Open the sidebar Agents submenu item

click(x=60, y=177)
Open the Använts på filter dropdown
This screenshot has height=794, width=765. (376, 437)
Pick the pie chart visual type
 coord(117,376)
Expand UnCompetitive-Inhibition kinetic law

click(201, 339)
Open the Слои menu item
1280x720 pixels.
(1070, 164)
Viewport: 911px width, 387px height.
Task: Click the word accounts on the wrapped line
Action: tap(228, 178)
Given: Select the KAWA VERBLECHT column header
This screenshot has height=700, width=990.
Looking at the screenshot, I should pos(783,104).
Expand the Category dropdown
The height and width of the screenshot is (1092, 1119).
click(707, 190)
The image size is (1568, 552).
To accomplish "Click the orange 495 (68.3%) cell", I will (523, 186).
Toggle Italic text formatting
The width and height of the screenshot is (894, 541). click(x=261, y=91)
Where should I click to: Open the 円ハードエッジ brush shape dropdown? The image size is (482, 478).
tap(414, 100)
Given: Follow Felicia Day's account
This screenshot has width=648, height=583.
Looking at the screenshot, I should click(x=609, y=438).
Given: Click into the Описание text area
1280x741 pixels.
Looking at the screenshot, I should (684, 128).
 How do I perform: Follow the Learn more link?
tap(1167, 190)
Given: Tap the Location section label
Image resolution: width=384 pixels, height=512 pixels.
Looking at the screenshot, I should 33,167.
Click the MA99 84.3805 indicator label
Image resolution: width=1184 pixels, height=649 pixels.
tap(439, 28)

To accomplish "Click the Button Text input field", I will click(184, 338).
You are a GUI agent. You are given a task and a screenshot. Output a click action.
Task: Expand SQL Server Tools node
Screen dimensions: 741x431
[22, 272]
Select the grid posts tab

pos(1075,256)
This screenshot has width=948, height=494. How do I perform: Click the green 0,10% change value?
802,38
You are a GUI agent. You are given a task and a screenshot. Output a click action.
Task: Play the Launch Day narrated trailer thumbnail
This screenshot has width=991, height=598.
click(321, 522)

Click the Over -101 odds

^^^^^^^^^^^^^^^^

What you should do: Your reply must be one number, namely how many lines of the material above contain the string "will".

Response: 2